======== DATA SUPPLIED ========

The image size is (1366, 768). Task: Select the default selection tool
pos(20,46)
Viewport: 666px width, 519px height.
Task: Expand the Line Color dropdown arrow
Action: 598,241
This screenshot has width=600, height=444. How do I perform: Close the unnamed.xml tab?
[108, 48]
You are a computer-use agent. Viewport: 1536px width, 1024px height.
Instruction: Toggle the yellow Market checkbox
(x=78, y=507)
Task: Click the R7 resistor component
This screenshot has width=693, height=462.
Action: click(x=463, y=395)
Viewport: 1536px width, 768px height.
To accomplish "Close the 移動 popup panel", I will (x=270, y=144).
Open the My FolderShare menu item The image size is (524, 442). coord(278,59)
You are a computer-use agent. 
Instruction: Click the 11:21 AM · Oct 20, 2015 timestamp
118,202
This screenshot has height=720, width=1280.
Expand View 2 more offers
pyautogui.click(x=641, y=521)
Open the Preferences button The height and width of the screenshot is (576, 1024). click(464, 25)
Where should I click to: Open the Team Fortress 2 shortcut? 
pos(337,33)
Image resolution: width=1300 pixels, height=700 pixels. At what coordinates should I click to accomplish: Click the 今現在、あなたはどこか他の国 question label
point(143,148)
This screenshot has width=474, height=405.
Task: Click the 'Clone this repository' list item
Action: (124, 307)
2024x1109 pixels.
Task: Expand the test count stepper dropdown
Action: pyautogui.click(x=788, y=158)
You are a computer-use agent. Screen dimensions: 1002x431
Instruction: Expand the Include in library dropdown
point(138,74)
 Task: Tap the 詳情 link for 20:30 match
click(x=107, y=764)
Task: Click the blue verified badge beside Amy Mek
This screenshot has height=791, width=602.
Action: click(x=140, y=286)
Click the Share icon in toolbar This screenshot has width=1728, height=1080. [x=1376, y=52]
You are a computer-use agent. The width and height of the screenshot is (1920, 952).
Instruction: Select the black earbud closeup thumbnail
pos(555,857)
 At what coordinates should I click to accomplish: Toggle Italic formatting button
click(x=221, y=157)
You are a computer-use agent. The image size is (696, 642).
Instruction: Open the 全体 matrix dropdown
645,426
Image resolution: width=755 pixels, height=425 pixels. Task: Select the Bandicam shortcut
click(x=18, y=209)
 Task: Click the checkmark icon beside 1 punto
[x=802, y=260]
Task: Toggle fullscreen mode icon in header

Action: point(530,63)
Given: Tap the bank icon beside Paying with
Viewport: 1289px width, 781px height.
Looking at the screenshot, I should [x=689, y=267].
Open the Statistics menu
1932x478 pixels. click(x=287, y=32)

========

### [TASK ITEM]
Each of the lines from the one that contains "Click the Share" through the last line of the data needs to be repeated exactly, with no others.

### [OUTPUT]
Click the Share icon in toolbar This screenshot has width=1728, height=1080. [x=1376, y=52]
You are a computer-use agent. The width and height of the screenshot is (1920, 952).
Instruction: Select the black earbud closeup thumbnail
pos(555,857)
 At what coordinates should I click to accomplish: Toggle Italic formatting button
click(x=221, y=157)
You are a computer-use agent. The image size is (696, 642).
Instruction: Open the 全体 matrix dropdown
645,426
Image resolution: width=755 pixels, height=425 pixels. Task: Select the Bandicam shortcut
click(x=18, y=209)
 Task: Click the checkmark icon beside 1 punto
[x=802, y=260]
Task: Toggle fullscreen mode icon in header

Action: point(530,63)
Given: Tap the bank icon beside Paying with
Viewport: 1289px width, 781px height.
Looking at the screenshot, I should [x=689, y=267].
Open the Statistics menu
1932x478 pixels. click(x=287, y=32)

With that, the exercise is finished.